Document Source Citations

[1]     NESCOE filed a timely motion to intervene in the above-referenced docket and is a party to this proceeding.  Constellation Mystic Power, LLC, 164 FERC ¶ 61,022 at P 9 (2018).

[2]     Constellation Mystic Power, LLC, 165 FERC ¶ 61,267 (2018) (“December 2018 Order”).

[3]     Mystic and ExGen are affiliates and are subsidiaries of Exelon Corporation (“Exelon”).  Id. at n. 25.

[4]     Id. at P 208.

[5]     Id. at P 2.

[6]     Id. at P 208.

[7]     Id., quoting Midcontinent Indep. Sys. Operator, Inc., FERC Electric Tariff Module C (53.0.0), § 38.2.7.e(ii).
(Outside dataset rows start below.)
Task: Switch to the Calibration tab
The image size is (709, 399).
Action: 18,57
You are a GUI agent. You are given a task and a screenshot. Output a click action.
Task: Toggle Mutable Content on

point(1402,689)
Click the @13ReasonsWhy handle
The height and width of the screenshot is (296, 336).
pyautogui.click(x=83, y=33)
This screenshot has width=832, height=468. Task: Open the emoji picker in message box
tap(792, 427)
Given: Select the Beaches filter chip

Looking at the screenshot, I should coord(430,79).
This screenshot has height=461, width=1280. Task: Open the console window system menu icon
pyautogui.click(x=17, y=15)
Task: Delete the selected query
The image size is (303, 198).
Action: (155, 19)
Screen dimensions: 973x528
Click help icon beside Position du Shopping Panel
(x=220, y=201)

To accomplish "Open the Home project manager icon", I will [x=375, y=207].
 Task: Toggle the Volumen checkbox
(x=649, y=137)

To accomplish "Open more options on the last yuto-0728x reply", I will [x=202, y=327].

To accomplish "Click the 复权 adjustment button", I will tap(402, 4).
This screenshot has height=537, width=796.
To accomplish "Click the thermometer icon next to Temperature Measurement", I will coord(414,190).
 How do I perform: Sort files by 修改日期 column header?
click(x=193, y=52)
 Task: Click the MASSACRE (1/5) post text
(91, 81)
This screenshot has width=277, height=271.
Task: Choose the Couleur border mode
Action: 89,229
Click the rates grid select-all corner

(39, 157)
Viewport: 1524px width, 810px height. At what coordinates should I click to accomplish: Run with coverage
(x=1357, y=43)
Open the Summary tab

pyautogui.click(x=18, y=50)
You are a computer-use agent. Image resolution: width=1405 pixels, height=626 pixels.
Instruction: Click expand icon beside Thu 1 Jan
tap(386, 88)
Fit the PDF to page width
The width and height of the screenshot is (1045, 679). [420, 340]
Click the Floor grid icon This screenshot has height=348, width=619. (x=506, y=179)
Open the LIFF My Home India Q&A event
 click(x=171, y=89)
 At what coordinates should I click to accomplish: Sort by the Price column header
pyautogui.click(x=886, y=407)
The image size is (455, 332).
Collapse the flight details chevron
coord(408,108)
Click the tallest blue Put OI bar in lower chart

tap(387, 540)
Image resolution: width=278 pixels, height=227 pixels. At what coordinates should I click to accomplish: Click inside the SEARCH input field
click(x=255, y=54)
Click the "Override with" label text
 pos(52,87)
[8]     December 2018 Order at P 209.

[9]     Id. See id. at P 208 (“We direct Mystic to clarify that the clawback mechanism will not apply if ISO-NE chooses to extend the Agreement but that the clawback mechanism would apply if Mystic chooses to return to the market after the term of the Agreement or after an extension.”).

[10]   Id. at P 210.

[11]   Id., citing Midcontinent Indep. Sys. Operator, Inc., Opinion No. 556, 161 FERC ¶ 61,059 at PP 55, 59 (2017) (“Opinion No. 556”).

[12]   December 2018 Order at P 212.

[13]   Id.

[14]   Id. at P 133.

[15]   Id. at P 174.  See id. at P 165.  The true-up process is set forth in Schedule 3A of the Agreement.  See Exhibit MYS-0052.

[16]   See Distrigas of Massachusetts, LLC, 124 FERC ¶ 61,039 at P 3 (2008); Initial Post-Hearing Brief of Constellation Mystic Power, LLC, Docket No. ER18-1639-000 (Nov. 2, 2018) (“Mystic Initial Brief”), at 13.

[17]   See, e.g., December 2018 Order at P 208 (“We direct Mystic to clarify that the clawback mechanism will not apply if ISO-NE chooses to extend the Agreement but that the clawback mechanism would apply if Mystic chooses to return to the market after the term of the Agreement or after an extension.”) and P 212 (“If Mystic 8 and 9 return to service after the term of the Agreement, we find that adopting the clawback provision described in the MISO tariff will resolve that concern here.”).

[18]   Id. at P 210.  See id. at PP 208 and 212.

[19]   See id. at PP 210 and 212, discussing Opinion No. 556.

[20]   See id. at PP 197-207.

[21]   See Initial Brief of the New England States Committee on Electricity, Docket No. ER18-1639-000 (Nov. 2, 2018) (“NESCOE Initial Brief”), at 68, citing Exhibit NES-004 at 3.

[22]   December 2018 Order at P 209.

[23]   Mystic Initial Brief at 163-164.

[24]   See NESCOE Initial Brief at 69-72.

[25]   See New Eng. Power Generators Ass’n, Inc. v. FERC, 881 F.3d 202, 211-213 (D.C. Cir. 2018) (finding that the Commission did not engage in reasoned decision-making because it “failed to respond to the substantial arguments put forward . . . and failed to square its decision with its past precedent.”).

[26]   Motor Vehicle Mfrs. Ass’n v. State Farm Mut. Auto Ins. Co., 463 U.S. 29, 43 (1983); Florida Gas Transmission Co. v. FERC, 604 F.3d 636, 639 (D.C. Cir. 2010); American Mining Congress v. EPA, 907 F.2d 1179, 1187 (D.C. Cir. 1990).